The student benefits cover basic health insurance for all students enrolled in 11.5 credit hours per semester automatically. If you have less than 11.5, you will have to purchase the plan for a small fee. Graduate students and teaching assistants get a different type or health insurance package from the school. They have the option of having their health care benefits through an HMO or through a comprehensive type group such as Blue Cross/Blue Shield. With the HMO plan you will pay a monthly fee from your paycheck or a yearly cost that will part of your tuition. That will allow you to receive care at a low fee co-pay option. It also gives you the ability to have extra coverage in case of emergencies or referral to specialists. With the comprehensive plan, you will go to a pre-approved doctor, pay him or her, and then submit your bill or receipt of payment to the insurance company for reimbursement. You will need to take to your particular school to see what benefits are available, who is eligible, and at what cost.

All eligible students are covered by the basic student plan, but many are still either on their parent’s policy, have work related insurance, or are on a spouses plan. The basic plan is additional coverage beyond any other insurance you have. This means that if you have other health insurance coverage you submit medical bills to those companies first for payment. The Student Health Service strongly recommends having additional insurance in the event of a major illness or injury. The basic coverage doesn’t cover emergency or hospital treatments, nor does it allow you to see any doctor off campus in most cases. Students having basic insurance are entitled to receive their health care at the student health centers on campus only. So any other medical need will come out of the students pocket. The coverage of a student health plan begins on the first day of the semester you are enrolled and ends the day the semester closes. During school and semester breaks, with the exception of scheduled school vacations, you will not be covered until the next semester begins. Depending on your individual school, the dates can vary.

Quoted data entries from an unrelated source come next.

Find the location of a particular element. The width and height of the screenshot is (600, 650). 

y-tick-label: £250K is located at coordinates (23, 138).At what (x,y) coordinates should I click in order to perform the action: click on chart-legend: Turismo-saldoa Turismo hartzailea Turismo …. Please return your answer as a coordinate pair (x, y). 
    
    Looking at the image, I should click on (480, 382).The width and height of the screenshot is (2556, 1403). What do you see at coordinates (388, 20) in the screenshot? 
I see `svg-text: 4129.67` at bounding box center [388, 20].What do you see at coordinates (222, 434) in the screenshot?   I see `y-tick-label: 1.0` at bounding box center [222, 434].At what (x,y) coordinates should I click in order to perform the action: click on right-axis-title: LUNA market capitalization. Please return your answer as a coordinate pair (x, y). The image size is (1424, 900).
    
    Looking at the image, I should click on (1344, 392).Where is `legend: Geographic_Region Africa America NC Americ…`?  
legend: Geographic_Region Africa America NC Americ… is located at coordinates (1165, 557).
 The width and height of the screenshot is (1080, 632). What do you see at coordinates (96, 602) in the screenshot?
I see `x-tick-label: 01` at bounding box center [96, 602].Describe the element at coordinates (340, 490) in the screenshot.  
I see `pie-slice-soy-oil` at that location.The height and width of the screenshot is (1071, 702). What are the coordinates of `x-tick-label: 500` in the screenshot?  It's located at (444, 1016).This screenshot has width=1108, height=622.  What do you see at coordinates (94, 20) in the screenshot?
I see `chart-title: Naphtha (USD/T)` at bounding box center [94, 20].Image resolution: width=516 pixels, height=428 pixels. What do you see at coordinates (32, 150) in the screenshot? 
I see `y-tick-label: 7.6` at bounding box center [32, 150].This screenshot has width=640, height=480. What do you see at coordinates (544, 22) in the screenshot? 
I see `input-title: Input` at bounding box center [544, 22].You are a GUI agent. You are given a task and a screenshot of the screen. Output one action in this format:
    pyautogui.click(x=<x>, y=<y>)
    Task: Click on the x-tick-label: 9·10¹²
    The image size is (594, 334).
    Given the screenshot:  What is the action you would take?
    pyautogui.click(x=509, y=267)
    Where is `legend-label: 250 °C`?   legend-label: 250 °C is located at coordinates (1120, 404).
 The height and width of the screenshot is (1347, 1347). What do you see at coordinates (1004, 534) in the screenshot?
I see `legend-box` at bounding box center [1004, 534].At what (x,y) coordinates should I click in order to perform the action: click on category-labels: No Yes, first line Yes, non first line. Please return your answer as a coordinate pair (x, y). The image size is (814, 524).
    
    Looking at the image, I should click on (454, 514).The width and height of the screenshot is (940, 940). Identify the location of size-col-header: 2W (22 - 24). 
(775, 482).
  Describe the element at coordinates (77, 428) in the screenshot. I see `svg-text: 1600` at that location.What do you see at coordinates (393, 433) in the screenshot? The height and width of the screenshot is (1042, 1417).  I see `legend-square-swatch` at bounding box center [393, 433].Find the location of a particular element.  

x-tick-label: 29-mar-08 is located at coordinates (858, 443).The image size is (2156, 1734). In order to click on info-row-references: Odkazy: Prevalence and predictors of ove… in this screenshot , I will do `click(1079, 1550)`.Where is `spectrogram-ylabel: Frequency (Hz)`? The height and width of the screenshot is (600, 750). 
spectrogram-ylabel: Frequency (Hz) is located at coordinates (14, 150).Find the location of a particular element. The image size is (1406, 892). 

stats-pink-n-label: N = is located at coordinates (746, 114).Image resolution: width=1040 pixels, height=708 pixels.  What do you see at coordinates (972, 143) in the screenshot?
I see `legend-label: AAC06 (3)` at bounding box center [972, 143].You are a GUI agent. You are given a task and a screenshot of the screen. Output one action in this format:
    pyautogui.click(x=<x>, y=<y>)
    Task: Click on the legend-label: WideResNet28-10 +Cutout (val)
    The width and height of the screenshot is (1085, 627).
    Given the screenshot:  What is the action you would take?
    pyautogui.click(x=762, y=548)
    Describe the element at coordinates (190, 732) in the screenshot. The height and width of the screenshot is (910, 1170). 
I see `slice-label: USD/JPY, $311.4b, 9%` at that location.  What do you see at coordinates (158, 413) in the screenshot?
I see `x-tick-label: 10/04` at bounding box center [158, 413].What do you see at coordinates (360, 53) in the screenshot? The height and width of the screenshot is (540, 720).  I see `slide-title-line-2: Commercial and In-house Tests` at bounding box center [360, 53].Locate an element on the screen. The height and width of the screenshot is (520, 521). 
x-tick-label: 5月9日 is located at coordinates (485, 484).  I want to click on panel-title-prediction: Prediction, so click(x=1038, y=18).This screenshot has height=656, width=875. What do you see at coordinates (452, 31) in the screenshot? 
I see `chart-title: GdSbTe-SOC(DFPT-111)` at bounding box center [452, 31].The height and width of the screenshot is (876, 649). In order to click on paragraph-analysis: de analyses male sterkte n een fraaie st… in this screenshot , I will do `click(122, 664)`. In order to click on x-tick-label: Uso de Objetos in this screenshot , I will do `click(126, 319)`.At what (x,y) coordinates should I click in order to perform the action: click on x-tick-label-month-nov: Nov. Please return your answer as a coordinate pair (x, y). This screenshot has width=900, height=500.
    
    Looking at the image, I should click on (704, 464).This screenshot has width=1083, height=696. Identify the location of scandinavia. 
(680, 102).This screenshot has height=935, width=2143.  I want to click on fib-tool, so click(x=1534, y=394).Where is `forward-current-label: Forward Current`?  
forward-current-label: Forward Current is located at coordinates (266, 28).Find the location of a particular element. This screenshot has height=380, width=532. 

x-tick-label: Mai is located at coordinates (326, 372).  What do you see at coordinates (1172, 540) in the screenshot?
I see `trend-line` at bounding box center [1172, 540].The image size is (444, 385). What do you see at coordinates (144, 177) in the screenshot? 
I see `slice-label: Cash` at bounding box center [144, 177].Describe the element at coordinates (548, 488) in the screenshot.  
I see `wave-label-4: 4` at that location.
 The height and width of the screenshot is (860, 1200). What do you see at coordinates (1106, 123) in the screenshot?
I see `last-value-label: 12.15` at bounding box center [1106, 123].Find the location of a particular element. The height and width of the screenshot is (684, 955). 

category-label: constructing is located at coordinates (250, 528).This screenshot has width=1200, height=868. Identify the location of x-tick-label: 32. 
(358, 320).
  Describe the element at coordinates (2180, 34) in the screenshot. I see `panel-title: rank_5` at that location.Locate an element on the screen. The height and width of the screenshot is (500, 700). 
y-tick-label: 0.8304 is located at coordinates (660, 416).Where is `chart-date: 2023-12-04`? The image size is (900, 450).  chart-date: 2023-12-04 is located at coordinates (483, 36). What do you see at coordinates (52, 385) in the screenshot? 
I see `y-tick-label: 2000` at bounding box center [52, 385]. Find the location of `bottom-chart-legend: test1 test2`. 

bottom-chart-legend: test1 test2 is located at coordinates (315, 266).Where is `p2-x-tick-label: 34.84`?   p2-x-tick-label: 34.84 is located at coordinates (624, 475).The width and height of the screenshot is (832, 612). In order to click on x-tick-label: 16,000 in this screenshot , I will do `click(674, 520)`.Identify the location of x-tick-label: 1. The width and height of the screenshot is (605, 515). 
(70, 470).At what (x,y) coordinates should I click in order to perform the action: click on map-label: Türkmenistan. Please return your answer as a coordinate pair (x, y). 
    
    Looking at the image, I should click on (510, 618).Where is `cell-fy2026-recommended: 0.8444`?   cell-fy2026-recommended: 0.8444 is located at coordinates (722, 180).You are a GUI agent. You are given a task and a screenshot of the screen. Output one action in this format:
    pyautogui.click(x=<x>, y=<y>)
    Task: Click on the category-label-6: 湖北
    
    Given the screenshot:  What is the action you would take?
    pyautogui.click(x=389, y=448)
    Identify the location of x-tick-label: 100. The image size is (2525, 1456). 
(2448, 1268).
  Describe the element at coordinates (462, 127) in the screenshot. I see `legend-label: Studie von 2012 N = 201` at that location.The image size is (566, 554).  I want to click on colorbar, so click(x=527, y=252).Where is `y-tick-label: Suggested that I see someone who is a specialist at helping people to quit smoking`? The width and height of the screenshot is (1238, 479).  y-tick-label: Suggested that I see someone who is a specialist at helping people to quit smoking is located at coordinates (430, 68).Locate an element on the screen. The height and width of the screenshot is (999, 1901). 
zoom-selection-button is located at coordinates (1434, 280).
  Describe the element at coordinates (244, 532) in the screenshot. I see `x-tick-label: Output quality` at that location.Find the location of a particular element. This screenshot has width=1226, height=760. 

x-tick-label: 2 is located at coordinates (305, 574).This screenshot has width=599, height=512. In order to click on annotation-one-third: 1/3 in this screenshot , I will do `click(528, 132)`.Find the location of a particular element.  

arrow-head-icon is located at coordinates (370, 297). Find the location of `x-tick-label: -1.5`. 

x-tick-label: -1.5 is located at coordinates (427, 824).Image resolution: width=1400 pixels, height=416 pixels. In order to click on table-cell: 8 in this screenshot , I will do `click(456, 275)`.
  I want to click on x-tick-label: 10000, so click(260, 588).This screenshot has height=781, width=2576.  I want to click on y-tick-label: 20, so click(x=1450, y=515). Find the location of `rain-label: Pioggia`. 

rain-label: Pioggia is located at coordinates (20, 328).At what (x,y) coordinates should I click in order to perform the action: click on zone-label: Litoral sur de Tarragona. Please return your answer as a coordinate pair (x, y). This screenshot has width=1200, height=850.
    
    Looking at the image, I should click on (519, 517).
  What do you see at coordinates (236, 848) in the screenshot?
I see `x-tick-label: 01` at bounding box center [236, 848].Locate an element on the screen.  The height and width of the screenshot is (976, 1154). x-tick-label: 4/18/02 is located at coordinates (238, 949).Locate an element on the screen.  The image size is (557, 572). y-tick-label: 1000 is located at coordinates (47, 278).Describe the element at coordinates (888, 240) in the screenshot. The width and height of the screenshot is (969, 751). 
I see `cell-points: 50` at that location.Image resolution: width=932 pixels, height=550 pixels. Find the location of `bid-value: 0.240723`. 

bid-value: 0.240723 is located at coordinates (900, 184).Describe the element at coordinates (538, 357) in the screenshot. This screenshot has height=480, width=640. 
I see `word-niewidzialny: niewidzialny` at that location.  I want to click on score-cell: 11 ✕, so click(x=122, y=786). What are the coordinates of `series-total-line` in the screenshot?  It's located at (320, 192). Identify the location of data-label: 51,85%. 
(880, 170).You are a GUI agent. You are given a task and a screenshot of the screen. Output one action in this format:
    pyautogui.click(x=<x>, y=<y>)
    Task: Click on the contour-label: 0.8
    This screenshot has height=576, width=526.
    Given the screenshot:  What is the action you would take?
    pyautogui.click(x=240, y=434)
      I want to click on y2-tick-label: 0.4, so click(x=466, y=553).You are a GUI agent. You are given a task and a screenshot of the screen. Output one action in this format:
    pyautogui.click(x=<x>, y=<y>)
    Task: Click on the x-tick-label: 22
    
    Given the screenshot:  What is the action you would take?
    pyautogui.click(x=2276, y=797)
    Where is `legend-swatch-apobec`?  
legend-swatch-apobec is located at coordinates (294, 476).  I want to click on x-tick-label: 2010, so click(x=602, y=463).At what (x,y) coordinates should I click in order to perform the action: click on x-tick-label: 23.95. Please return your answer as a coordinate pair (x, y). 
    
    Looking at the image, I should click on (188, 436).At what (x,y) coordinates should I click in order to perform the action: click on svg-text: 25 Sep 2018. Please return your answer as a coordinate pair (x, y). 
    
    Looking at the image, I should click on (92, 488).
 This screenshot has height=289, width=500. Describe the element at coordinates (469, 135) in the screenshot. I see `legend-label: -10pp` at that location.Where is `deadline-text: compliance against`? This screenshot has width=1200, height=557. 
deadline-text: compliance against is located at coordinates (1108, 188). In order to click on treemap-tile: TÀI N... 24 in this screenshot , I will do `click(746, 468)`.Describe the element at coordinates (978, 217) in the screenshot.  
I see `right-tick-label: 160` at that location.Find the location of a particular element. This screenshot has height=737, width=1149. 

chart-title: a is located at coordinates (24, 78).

The maximum benefit coverage for the basic student health plan is for expenses incurred due to injury as long as treatment was received with in 90 days up to $5000 per injury. The maximum benefit coverage for sickness is $5,000, provided that treatment is received within 12 months from the date of the first treatment for the sickness. If you need to go to the hospital most basic plans will cover up to $5000 for your treatment and stay. Anything accrued above and beyond, including out patient treatments after discharge will be your sole responsibility. The maximum per illness or injury is $5000 no matter what type of treatment and how long you need it for. This is why it is very much recommended to have some alternative form of insurance such as short-term if a regular policy is too expensive. Most universities also offer two major medical plans for student who would like more coverage than the basic plan in case of serious illness or injury that exceeds the $5000 cap. You can choose between a $50,000 or $100,000 maximum benefit for a cost that will be included in your tuition each year. Once you have exceeded the $5000 cap you will be responsible for a deductible of some kind, usually $250-$500. After that the major health plan will pick up 80% of the medical bills till the cap is met or you are done treatment, which ever happens first.